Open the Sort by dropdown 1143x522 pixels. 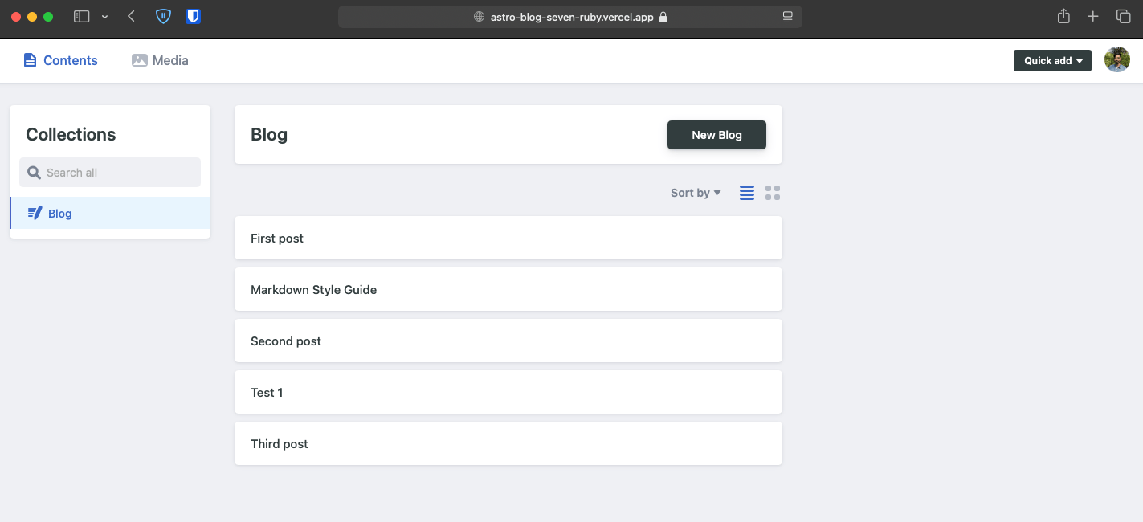pos(696,193)
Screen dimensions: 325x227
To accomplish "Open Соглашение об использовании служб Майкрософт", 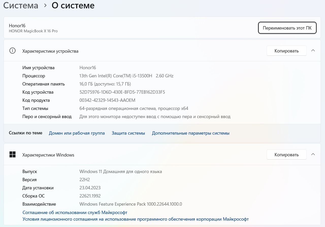I will (75, 212).
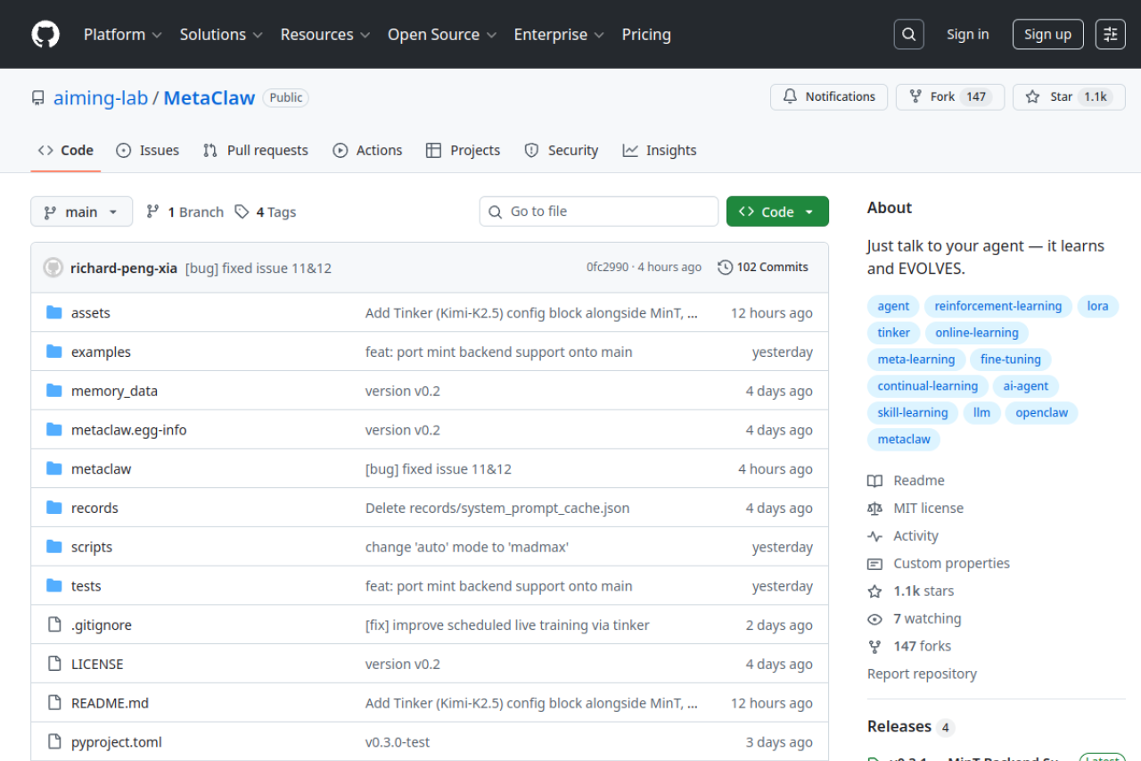Expand the Platform navigation menu

122,35
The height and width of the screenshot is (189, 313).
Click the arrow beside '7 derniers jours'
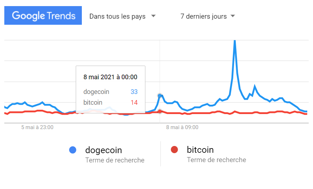pyautogui.click(x=233, y=16)
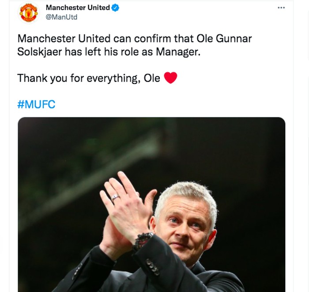Open the #MUFC hashtag

pyautogui.click(x=36, y=105)
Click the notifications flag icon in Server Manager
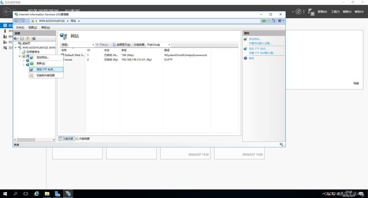 311,12
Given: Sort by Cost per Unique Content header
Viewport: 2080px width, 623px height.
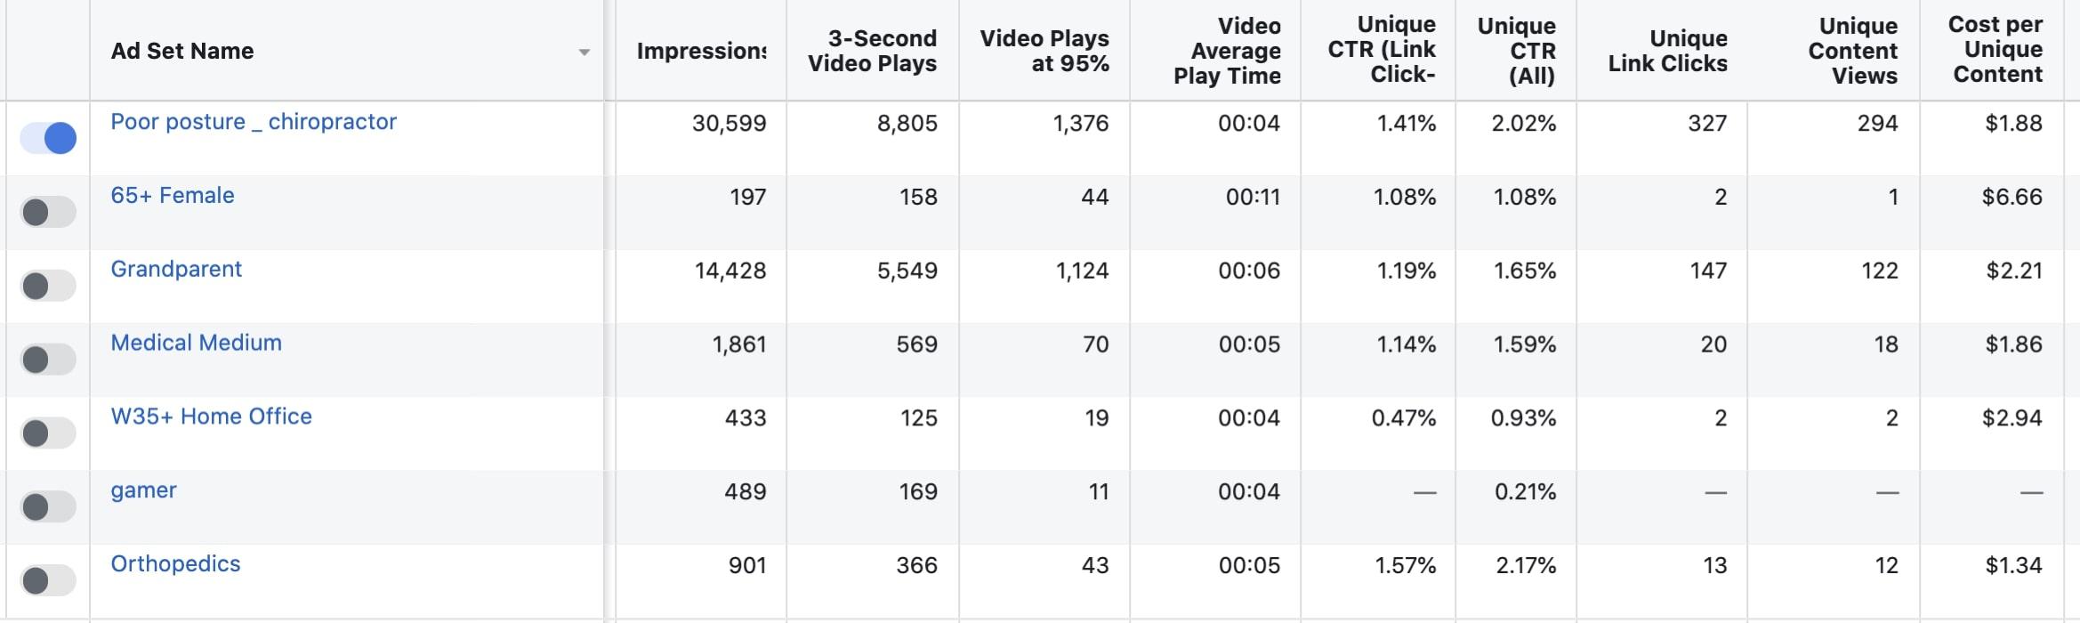Looking at the screenshot, I should pos(1995,49).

Instructions to follow: The line with "Click the notifications" and each line after it, through the final line of the data, are to be duplicated exactly, with pictures left out and nothing more included.

Written response:
Click the notifications flag icon in Server Manager
 311,12
Given: Sort by Cost per Unique Content header
Viewport: 2080px width, 623px height.
Looking at the screenshot, I should pos(1995,49).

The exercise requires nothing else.